CLIPZ: Un Database E Analisi Ambiente Per I Siti Di Legame Sperimentalmente Risoluto Di RNA-binding Proteins
Nucleic Acids Research. Jan, 2011 | Pubmed ID: 21087992
Il tasso di stabilità, localizzazione e traduzione di mRNA sono regolati da una moltitudine di RNA-binding proteins (RBPs) che trovano il loro obiettivi direttamente o con l'aiuto della guida RNAs. Tra i metodi sperimentali per la mappatura dei siti di legame RBP, cross-linking e immunoprecipitazione (CLIP) accoppiato con deep sequencing fornisce copertura transcriptome-wide, come pure ad alta risoluzione. Tuttavia, in parte a causa del loro vasto volume, i dati che finora sono stati generati in esperimenti di CLIP non hanno stato messo in una forma che consente l'esplorazione interattiva e veloce di siti di legame. Per rispondere a questa esigenza, abbiamo sviluppato l'ambiente di database e analisi CLIPZ. Associazione dati sito per RBPs come Argonaute 1-4, Insulin-like growth factor II mRNA-proteina 1-3, TNRC6 proteine leganti A-C, Pumilio 2, proteina Quaking e Polypyrimidine del tratto può essere visualizzata a livello del genoma e delle singole trascrizioni. Singoli utenti possono caricare i propri insiemi di dati di sequenza pur essendo in grado di limitare l'accesso a questi dati a utenti specifici, e analisi dei set di dati pubblici e privati possono essere eseguite in modo interattivo. CLIPZ, disponibile presso http://www.clipz.unibas.ch, mira a fornire un repository open access di informazione per gli elementi normativi espresione.

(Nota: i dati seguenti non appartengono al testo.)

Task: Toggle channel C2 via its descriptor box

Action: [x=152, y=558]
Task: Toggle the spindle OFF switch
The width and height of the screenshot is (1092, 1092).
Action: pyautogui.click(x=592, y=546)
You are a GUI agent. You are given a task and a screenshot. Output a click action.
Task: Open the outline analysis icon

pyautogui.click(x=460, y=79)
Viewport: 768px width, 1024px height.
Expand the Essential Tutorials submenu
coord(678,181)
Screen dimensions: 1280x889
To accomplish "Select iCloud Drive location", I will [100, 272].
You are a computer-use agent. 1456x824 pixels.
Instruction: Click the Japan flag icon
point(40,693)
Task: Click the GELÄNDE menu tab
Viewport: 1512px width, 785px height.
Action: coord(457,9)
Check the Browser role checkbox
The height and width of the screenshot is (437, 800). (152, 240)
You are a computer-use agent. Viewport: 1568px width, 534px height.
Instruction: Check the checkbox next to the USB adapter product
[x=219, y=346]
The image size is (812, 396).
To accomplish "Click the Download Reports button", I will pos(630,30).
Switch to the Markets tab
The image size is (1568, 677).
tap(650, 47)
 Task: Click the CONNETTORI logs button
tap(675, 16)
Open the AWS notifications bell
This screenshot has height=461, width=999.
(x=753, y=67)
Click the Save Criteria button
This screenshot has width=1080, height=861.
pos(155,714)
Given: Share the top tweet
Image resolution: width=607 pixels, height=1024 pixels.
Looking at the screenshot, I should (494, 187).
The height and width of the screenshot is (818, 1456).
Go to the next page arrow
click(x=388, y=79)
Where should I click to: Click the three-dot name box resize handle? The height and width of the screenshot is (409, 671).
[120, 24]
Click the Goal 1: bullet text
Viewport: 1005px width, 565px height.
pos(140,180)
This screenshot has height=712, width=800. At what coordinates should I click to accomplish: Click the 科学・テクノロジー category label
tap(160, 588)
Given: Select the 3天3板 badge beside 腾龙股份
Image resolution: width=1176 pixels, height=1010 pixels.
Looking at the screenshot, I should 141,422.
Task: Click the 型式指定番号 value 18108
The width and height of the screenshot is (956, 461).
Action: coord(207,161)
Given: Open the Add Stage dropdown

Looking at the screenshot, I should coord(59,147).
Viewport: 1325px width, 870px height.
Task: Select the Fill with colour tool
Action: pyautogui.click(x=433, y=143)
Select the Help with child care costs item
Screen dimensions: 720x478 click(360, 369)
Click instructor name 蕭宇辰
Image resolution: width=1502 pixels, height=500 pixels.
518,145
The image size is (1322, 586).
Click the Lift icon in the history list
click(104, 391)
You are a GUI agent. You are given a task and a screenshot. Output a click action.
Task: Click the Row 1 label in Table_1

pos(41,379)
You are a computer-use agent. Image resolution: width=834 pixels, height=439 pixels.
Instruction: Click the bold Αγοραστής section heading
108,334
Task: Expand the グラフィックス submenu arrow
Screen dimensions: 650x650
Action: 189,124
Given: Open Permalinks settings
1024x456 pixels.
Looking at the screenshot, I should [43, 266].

MicroRNA-194 è Una Destinazione Del Fattore Di Trascrizione 1 (Tcf1, HNF1α) Adulti Espressione Fegato E Controlli Del Frizzled-6
Hepatology (Baltimore, Md.). Jan, 2012 | Pubmed ID: 21887698
Fattore di trascrizione 1 (Tcf1; del hepatocyte nuclear factor 1α [HNF1α]) è un fattore critico per lo sviluppo degli epatociti e funzione. Se Tcf1 regola anche epatica microRNA (miRNAs) è non stato studiato ancora. Qui abbiamo analizzato l'espressione di miRNA Tcf1-dipendente in topi adulti in cui questo fattore di trascrizione era stato geneticamente eliminato (Tcf1(-/-)) utilizzando l'analisi di miRNA microarray. Cluster miR-192-194 era marcatamente giù-regolato nel fegato di topi Tcf1(-/-). Livelli di miR-192-194 sono diminuiti anche in due altri tessuti che esprimono Tcf1, reni e intestino tenue, anche se in misura minore rispetto a nel fegato. Al fine di identificare gli obiettivi di miR-192 /-194 in vivo abbiamo combinato Affymetrix analisi del gene del fegato in cui miR-192-194 era stata messa a tacere o overexpressed, rispettivamente e testato regolamentato Messaggero RNAs (mRNA) con molteplici siti di legame per questi miRNAs. Questo approccio ha rivelato frizzled-6 (Fzd6) come un obiettivo robusto endogeno di miR-194. MiR-194 anche gli obiettivi umani FZD6 ed espressione di miR-194 e Fzd6 sono inversamente correlate in un modello murino di carcinoma epatocellulare (Dgcr8(flox/flox) p53(flox/flox) × Alb-Cre). CONCLUSIONE: I nostri risultati supportano un ruolo di miR-194 nella tumorigenesi fegato attraverso la sua destinazione endogena Fzd6. Questi risultati possono avere importanti implicazioni per la proliferazione di fegato Tcf1-mediata.